This captures America that use to be , all the hard work and hardships of the times, when America took pride in what they produced and made. Sad to see how things have changed over the last decades. So many of these businesses are long forgotten as well as the people. Advertising on the buildings was so cool. Sad the best times are behind us .
Nice video. It would be fascinating thought to know the location of the pictures.
Great collection of photos..some cations of what's in the photos would be even better
At the 1:01:00 mark, the pharmacy is now a McDonald’s, on the ground level of the same apartment building! In Washington DC if anyone’s curious 🧐
Thank God they had the foresight to photograph these scenes
This made me cry and I don't know why. Wonderful collection.

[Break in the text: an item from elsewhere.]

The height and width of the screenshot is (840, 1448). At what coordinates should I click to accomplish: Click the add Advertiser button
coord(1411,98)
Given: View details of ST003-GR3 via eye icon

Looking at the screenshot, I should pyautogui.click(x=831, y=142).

It’s an entire world, culture, people, way of life that was always there, but you never noticed it. The enormity of meaning in these photos can’t be understated. We are truly standing on the shoulders of giants.
The music playing probably had alot to do with it.

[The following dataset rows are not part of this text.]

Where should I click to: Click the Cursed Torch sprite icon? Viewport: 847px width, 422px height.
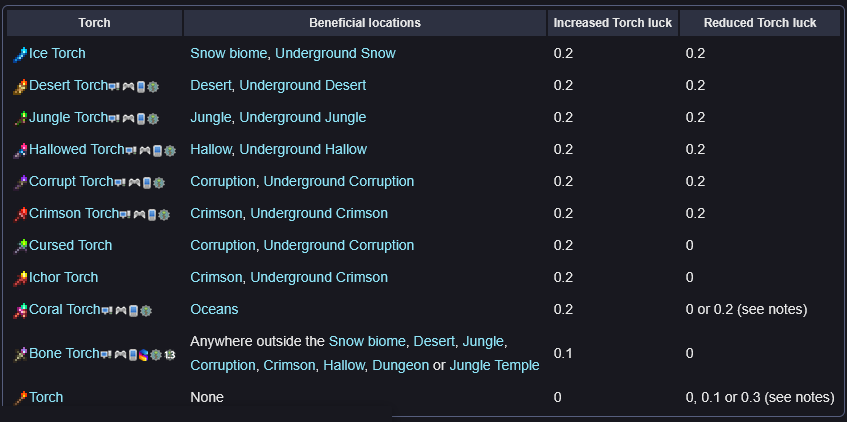20,246
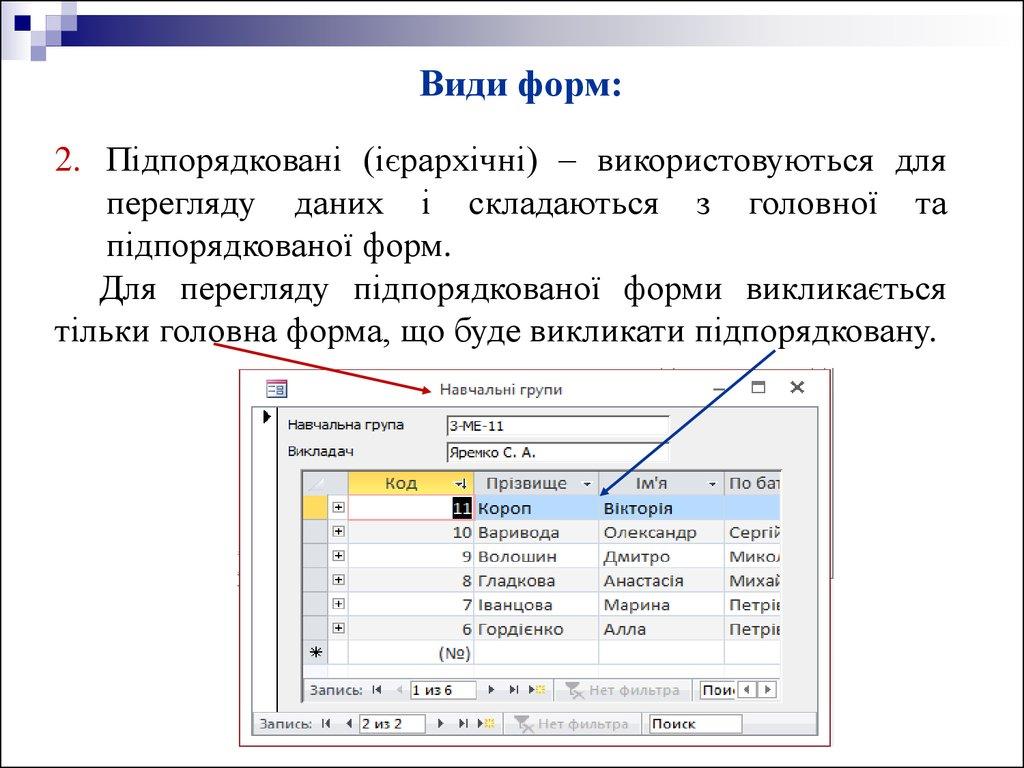Image resolution: width=1024 pixels, height=768 pixels.
Task: Open the Ім'я column filter dropdown
Action: (712, 484)
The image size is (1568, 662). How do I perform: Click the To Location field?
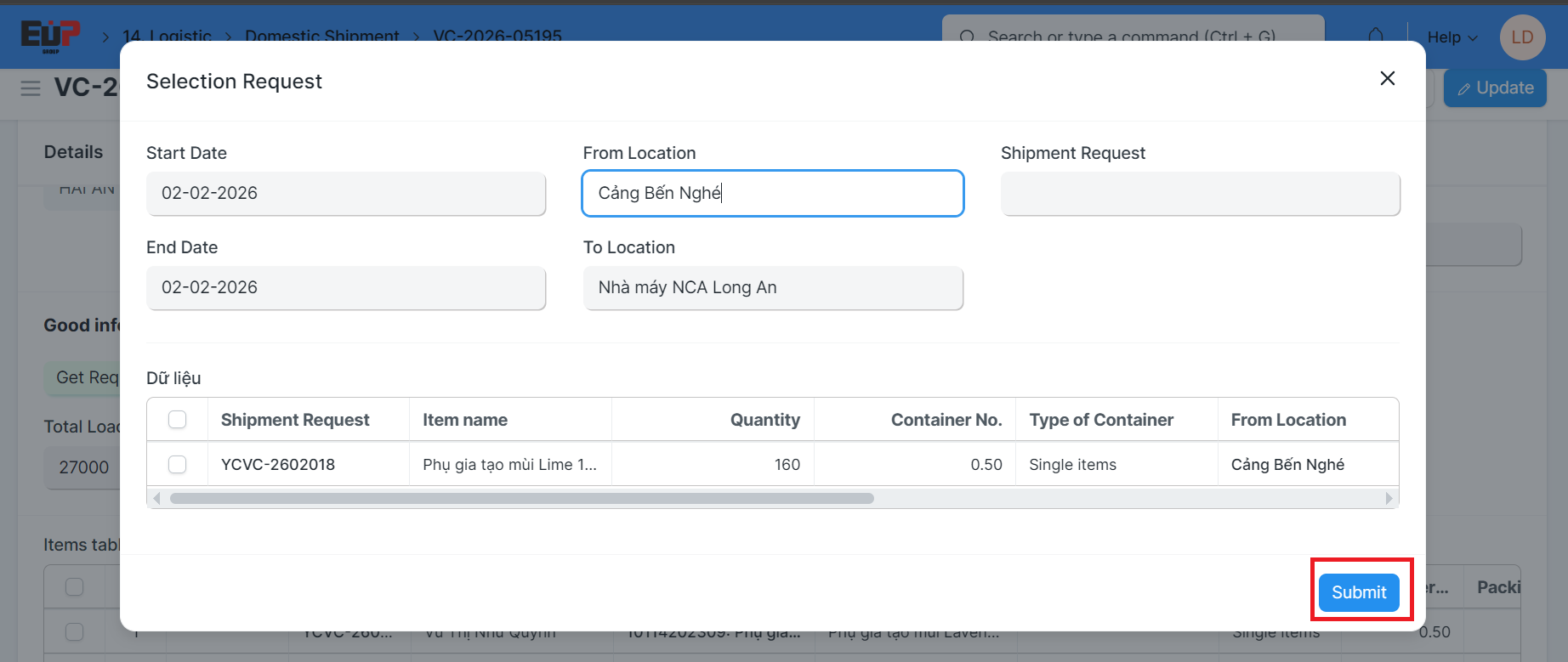click(772, 288)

Outstanding photos and music, as far as the timing, I went to the settings and chose .5. The music and photos were easier to appreciate and to listen.

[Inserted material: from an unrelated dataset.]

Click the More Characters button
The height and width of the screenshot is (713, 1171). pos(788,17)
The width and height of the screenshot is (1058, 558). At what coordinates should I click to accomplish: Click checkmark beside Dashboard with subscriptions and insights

Wonderful collection! Best I've seen. Such a variety of images, don't want this to end. Detail and clarity of the images are most admirable. Thank you for taking the time to post this, I will return to this time and again, just can't get enough.
Wow, these are gorgeous
Pavel, thank you so much for this video. It was amazing.
I'm enjoying watching these, looking forward to the next one 👍
Thank you ., and ditto on the time per slide recommended below. I appreciate your music choice as well.
Wow! Thank you, thank you for taking the time to do this. Beautiful ❤
Wow! Thanks so much for posting this amazing video with such high quality stock photos of the past! Music is nice also!
Really interesting photos. If I were to make any suggestions they would be 1. Show the individual photos longer and 2) add some information ad to when and where they were taken.
All those people, places and things are gone.. sadly. Thanks for taking us back anyway.
Amazing photos I was spellbound and intrigued by the variety and quality of these photos . Thank you very much.
Saludos and fine work! Simply put, "true excellence".... and most comprehensive to boot. This is my new favourite, if not one of the best photograph collections I have seen! Thank you, cheers and blessings!
A great collection
This is one of the best videos that I have seen in a long time! I want to thank you for presenting it. I love history and "old" pictures, so this was a real treat!
A nice collection. Some I recognize.
I saw a few of these pictures a few years ago that had fascinating stories behind them. Would be awesome to see the stories/locations of the others.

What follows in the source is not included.